Here’s the southeast wall of our Football Watching Room:
A lot of these framed items came from the Colorado condo; some came from the Arizona house. Like everything else in our lives right now, this wall is a merge of two other places in a new place. And, like everything else in our lives, it’s a work in progress.
My new job is a work in progress. Some days I despair of ever being productive again. I am aware that once one learns the ropes here, one can be amazingly productive in terms of how much “work” one can get done with this Workday tool set. Think “sewing machine” vs “needle and thread” or “tractor” vs “a plow and Ol’ Bessie”.
However, you have to learn to operate a sewing machine or a tractor. And this can be harder after you’ve already learned how to sew pretty well with a needle, or after you’ve already done a good bit of plowing behind the mule. You think you know what you are doing, and habits long learned and learned well can turn and bite.
I had lunch with an old friend today, and it was a delight indeed. Haven’t spent any time with her in almost a decade and it felt like a week had gone by – that sort of friend that one is completely comfortable around.
And I found while talking with her that I had a knot in my belly; one of those little places in my gut that whispers “don’t look at me! don’t look over here! Look over there – that’s where your problem is!”
But when you go ahead and look at those little knots, they dissolve, and when they do, there’s an icky feeling that comes up – but it comes with a whiff of the truth. And the truth that has been hiding in this little knot is this – “I’m not who they think I am”.

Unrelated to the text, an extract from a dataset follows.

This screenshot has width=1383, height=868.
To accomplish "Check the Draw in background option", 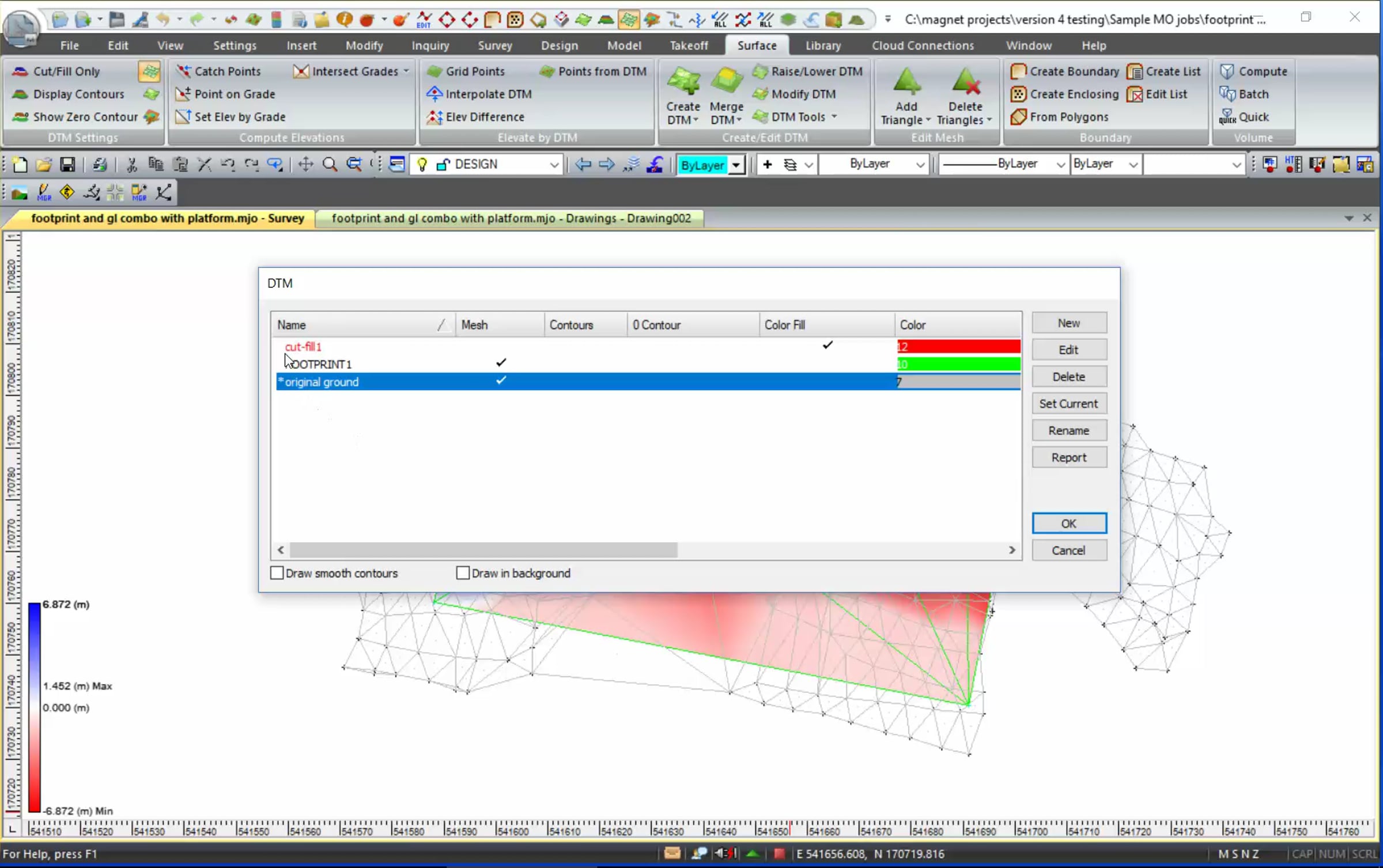I will tap(463, 573).
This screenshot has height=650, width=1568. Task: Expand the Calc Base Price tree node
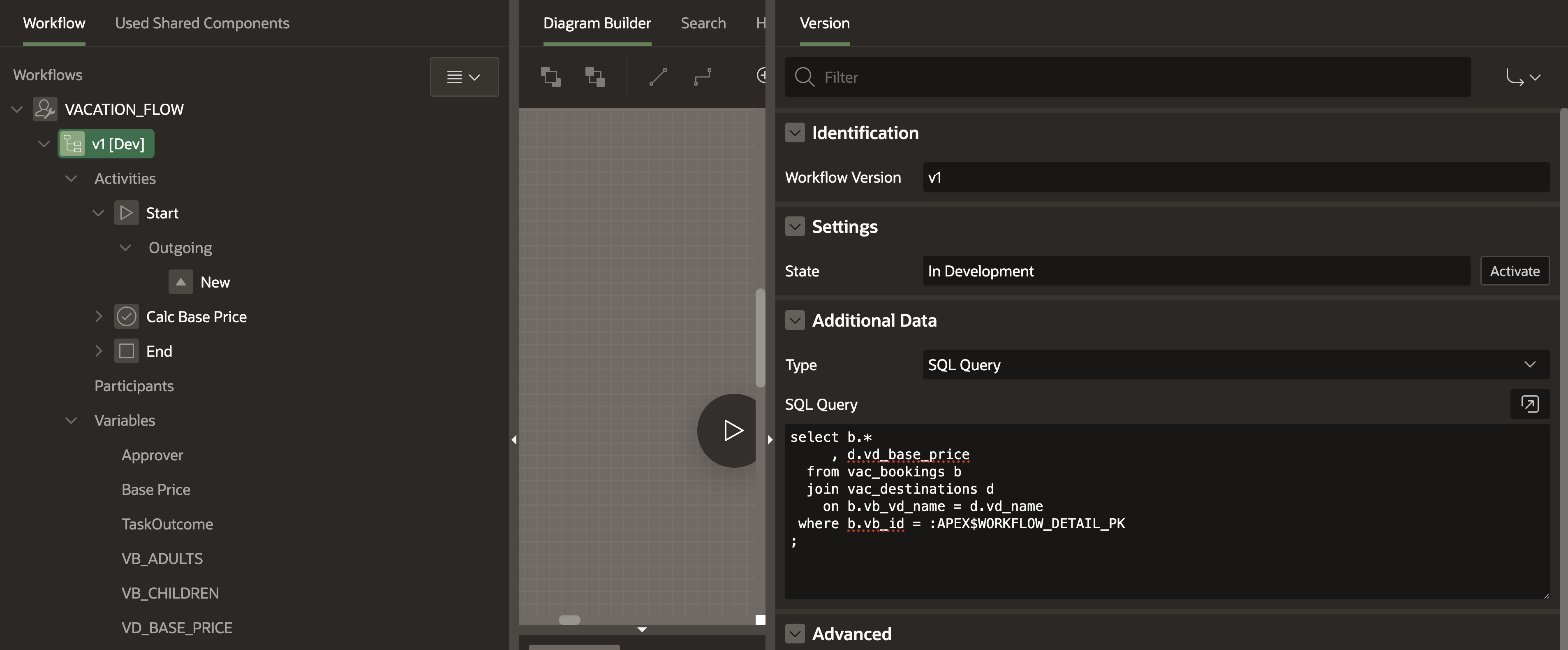pos(99,317)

The “they” here is my new employer – my boss, my co-workers. And the “who they think I am” is the guy they seem to remember from years ago. I’m not sure that that guy ever existed. I’m afraid to ask for specifics as to just who they think I am, because they might tell me, and then what? Should I just shrug my shoulders and say “Nope, nope, not me. I’m not that guy.” and leave?
Ethel would get upset, no doubt.
So, like that wall, I have to take the best of the pieces of the people that I have been, and see if I can make something out of it.